35) SEPARARSI DA UN AMICO
Lo spicchio di luna crescente era ancora alto nel cielo, quando, dalla cima di un crinale che guardava verso il greto del torrente, Saaràn individuò finalmente i suoi quattro compagni.
I Tarpan in fila procedevano lenti, a testa bassa, affaticati fino allo stremo; per primo a guidare la colonna vide quello di Uleg, poi quello che portava Omnod e Saryn e per ultima, un poco discosta dai maschi, veniva Filli con Gerel in groppa.
Se non fosse stato troppo addolorato per la perdita di Monglik, quella vista gli avrebbe rinfrancato il cuore, invece gli diede soltanto un sottile piacere, subito sostituito da un vago timore.
Dal basso non l'avevano ancora visto e risalivano il greto del torrente come aveva detto lui.
Valutò che da dove si trovava, i suoi figli erano a tiro per un arco Un.
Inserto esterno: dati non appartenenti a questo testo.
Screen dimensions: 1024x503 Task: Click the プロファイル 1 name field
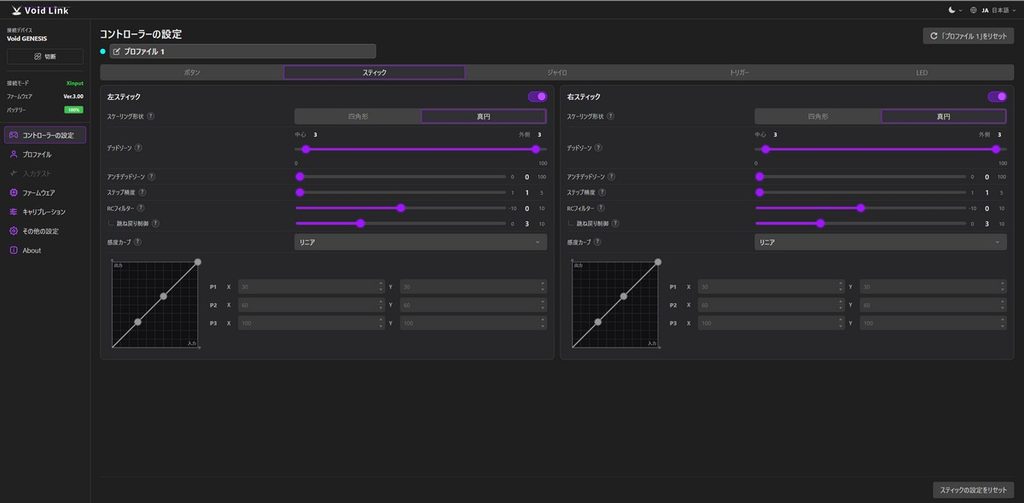tap(243, 51)
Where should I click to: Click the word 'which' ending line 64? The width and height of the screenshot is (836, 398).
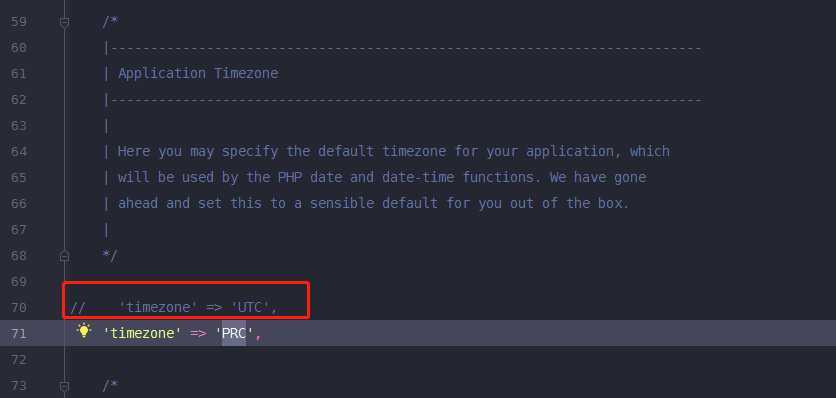coord(649,152)
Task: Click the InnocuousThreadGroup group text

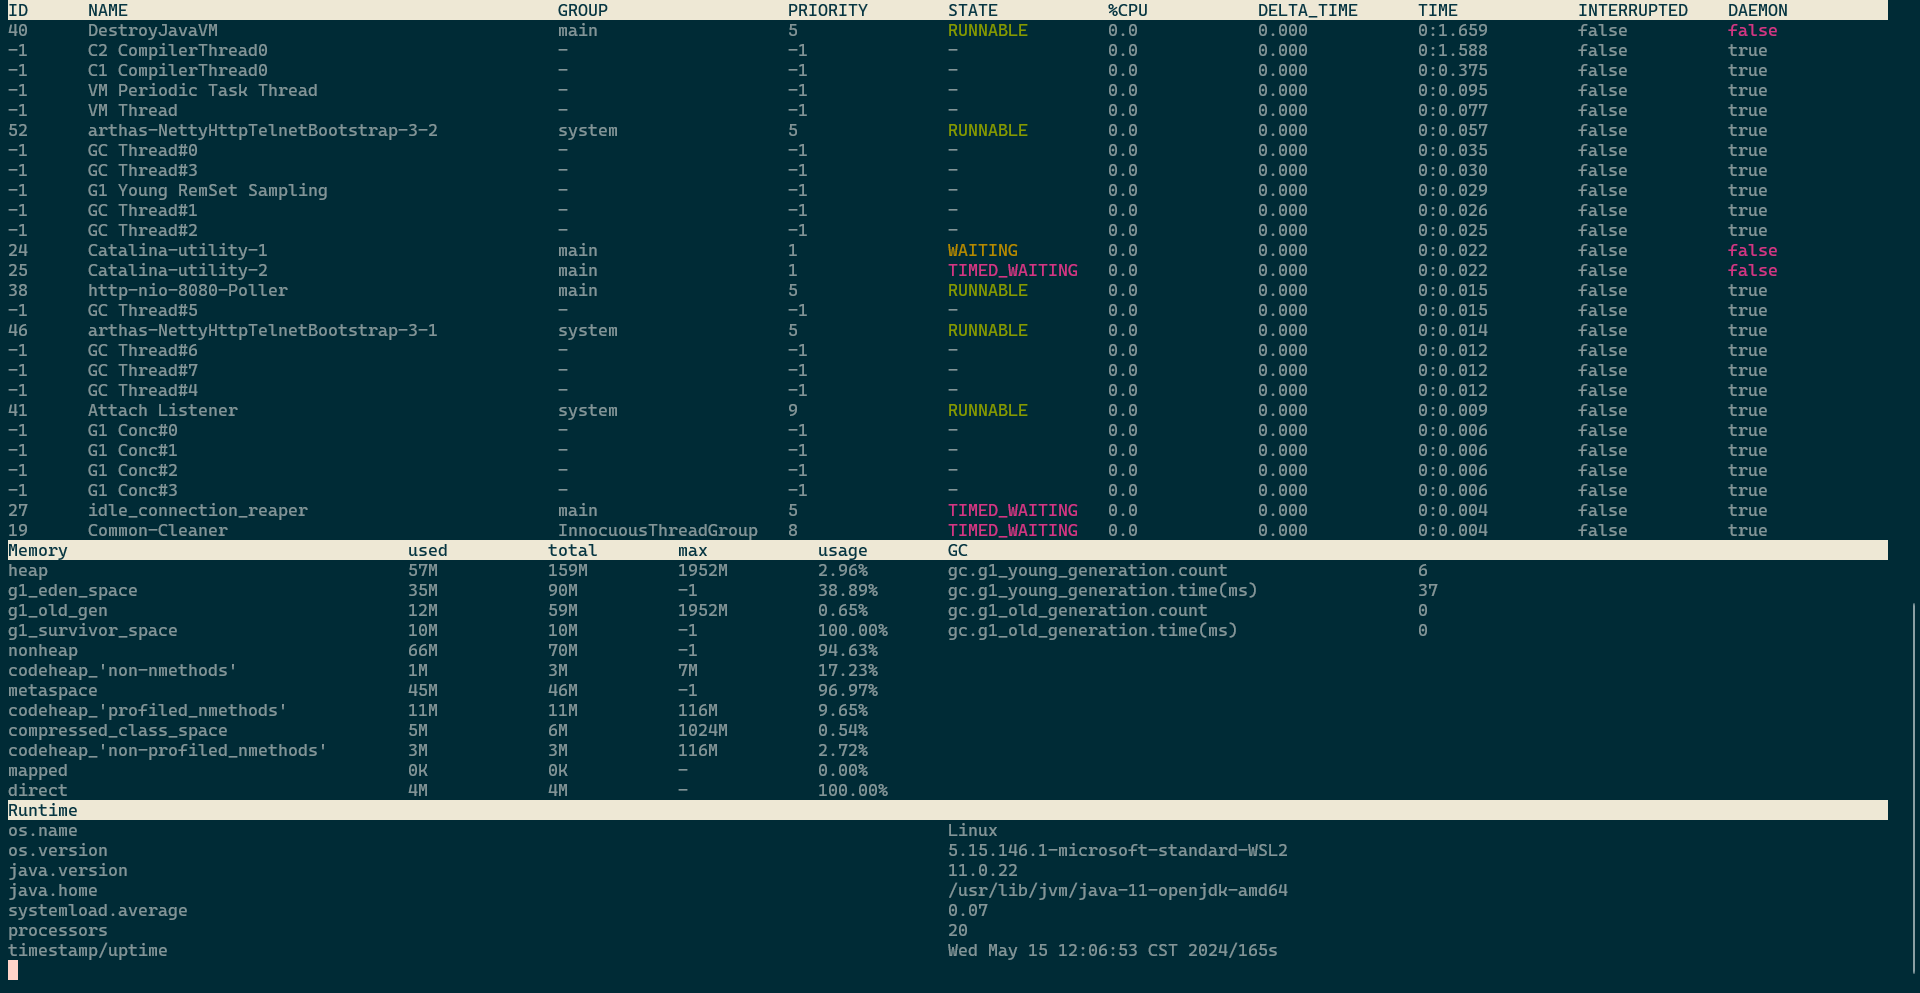Action: (657, 531)
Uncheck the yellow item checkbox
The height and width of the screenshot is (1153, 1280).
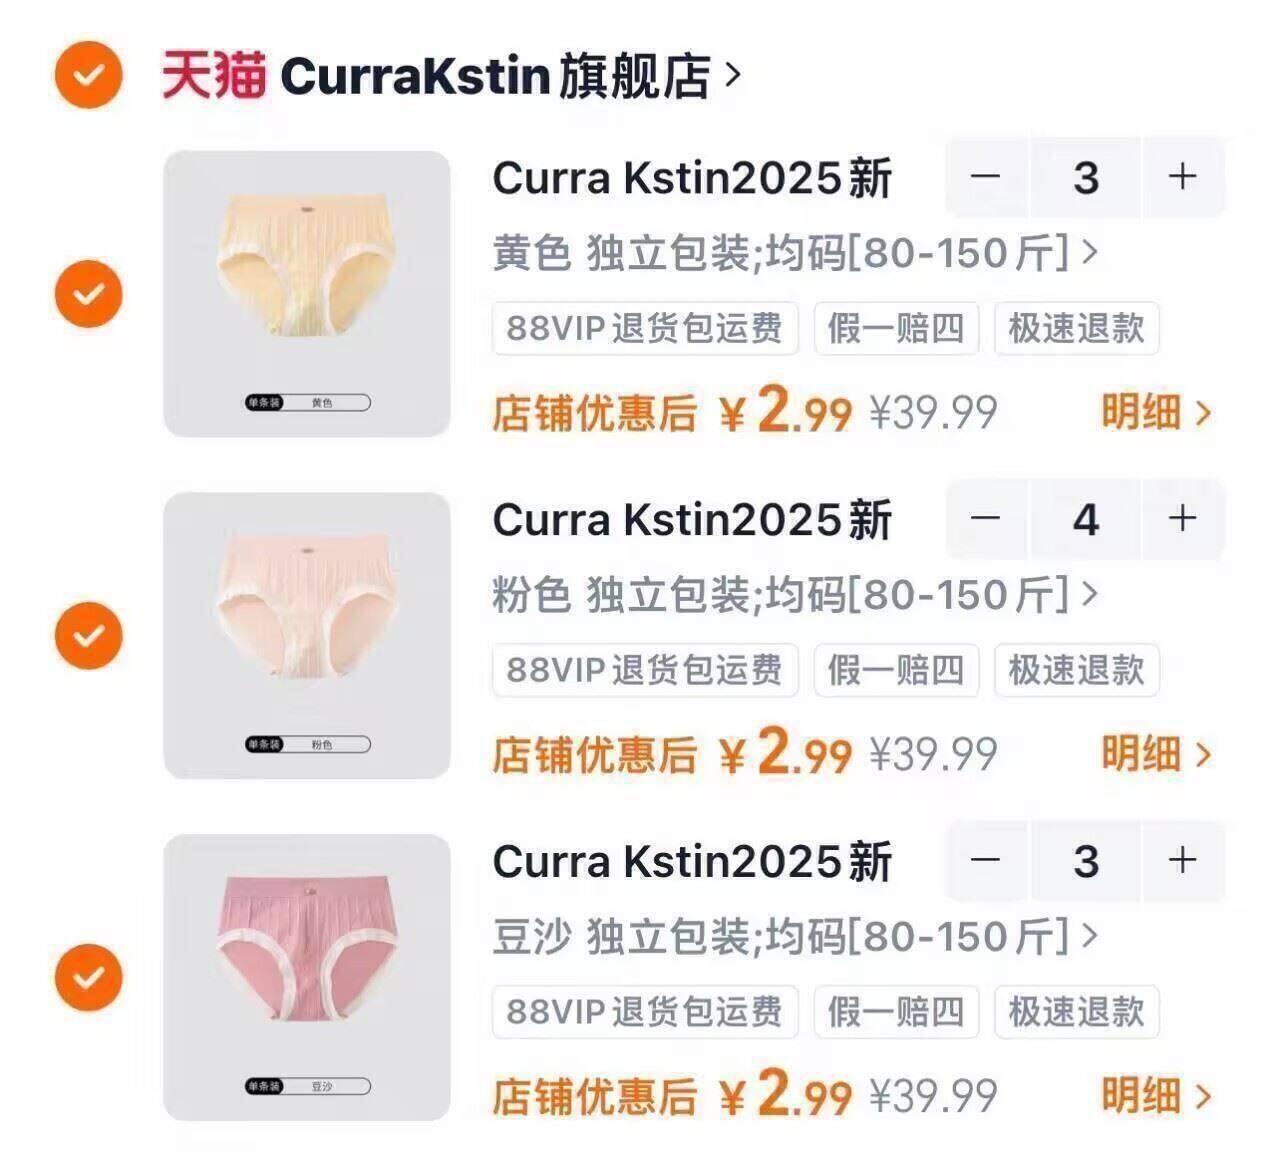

Colpirli da quella distanza sarebbe stato un gioco da ragazzi, inoltre non era stato nemmeno difficile ritrovarli.
Benché avesse vagato nella Steppa per buona parte della notte prima di tornare indietro, era bastato trovare il torrente e risalirlo abbastanza a lungo, fino a incontrare le loro tracce.
Pensò che anche Muu-Gol avrebbe trovato facile trovarli, se avesse seguito la medesima via.
Secondo i suoi calcoli, gli Hanbakai del Un-han erano distanti almeno sette Zai da loro, però lui e la sua famiglia non potevano ancora dirsi in salvo.
Era certo che li avrebbero inseguiti fino alla morte.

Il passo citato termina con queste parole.